British Army officer and author (1919–2018)

Major Chetwynd John Drake "Jock" Haswell (18 July 1919 - 21 January 2018), who also wrote as George Foster, was a British military and intelligence author and former British intelligence officer. He was "Author for Service Intelligence" 1966–1984.

==Early life==
Haswell was born in Penn, Buckinghamshire. He was educated at Little Appley Preparatory School and Winchester College.

==Career==
Haswell was trained at Sandhurst c. 1938/9 - 1941. He joined the Queen's Royal Regiment on 3 April 1941. Later in 1941 he was stationed in India, and saw local action. He was promoted Major on 3 July 1952, and retired from the army on 29 April 1960.

Haswell's later work was mostly writing, continuing a thread from his military and intelligence work. He self-deprecatingly described his books as "holes held together with string". Nonetheless, his James II, for example, was reviewed in the Times of 29 July 1972 by Geoffrey Homes.

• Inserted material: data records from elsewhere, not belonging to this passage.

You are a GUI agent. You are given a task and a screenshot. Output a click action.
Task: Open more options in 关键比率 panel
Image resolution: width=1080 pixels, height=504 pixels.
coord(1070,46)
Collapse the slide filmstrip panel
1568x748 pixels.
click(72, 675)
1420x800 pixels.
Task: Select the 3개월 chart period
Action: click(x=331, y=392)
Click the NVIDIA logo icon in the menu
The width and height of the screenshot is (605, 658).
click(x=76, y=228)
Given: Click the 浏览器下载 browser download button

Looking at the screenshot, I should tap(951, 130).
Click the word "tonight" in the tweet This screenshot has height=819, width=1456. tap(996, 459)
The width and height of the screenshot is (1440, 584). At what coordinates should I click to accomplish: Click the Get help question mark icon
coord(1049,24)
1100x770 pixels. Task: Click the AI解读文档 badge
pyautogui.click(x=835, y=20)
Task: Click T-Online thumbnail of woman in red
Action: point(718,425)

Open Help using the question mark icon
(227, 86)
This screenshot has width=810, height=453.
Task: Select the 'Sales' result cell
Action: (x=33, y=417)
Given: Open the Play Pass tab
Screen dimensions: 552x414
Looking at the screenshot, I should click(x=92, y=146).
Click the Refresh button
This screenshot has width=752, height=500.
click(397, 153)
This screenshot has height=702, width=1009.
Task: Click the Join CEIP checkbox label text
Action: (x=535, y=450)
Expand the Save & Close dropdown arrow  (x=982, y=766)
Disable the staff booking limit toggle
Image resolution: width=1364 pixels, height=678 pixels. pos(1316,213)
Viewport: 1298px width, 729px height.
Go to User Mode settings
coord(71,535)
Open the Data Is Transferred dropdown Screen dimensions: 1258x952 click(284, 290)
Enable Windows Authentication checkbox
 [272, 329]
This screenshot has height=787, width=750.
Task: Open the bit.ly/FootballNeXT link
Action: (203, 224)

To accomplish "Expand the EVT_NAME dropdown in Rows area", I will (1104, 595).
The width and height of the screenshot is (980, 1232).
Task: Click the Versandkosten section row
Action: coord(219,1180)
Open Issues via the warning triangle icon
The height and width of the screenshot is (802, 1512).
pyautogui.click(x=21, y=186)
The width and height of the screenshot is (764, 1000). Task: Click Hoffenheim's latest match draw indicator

He died on 21 January 2018 at the age of 98.

==Bibliography==

===Books===
- Indian File (Michael Joseph, 1960) - as 'George Foster'
- Soldier on Loan (Michael Joseph, 1961) - as 'George Foster'
- The Queen's Royal Regiment (West Surrey) (Hamish Hamilton, 1967)
- The First Respectable Spy : The Life and Times of Colquhoun Grant, Wellington's Head of Intelligence (Hamish Hamilton, 1969)
- James II Soldier and Sailor (Hamish Hamilton, 1972)
- Citizen Armies (Peter Davies, 1973)
- British Military Intelligence (Weidenfeld & Nicolson, 1973)
- The British Army: A Concise History (Thames & Hudson, 1975)
- The Ardent Queen: Margaret of Anjou and the Lancastrian Heritage (Peter Davies, 1976)
- The Battle for Empire: A Century of Anglo-French Conflict (Cassell, 1976)
- Spies and Spymasters: A Concise History of Intelligence (Thames & Hudson, 1977)
- The Intelligence and Deception of the D-Day Landings (Batsford, 1979) also published in the US as D-Day : Intelligence and Deception, New York
- The Tangled Web: The Art of Tactical and Strategic Deception (J. Goodchild, 1985)
- The Magnet Book of Spies and Spying (Methuen, 1986)

===Articles===
- Combined Arms Center (1976). "The need to know"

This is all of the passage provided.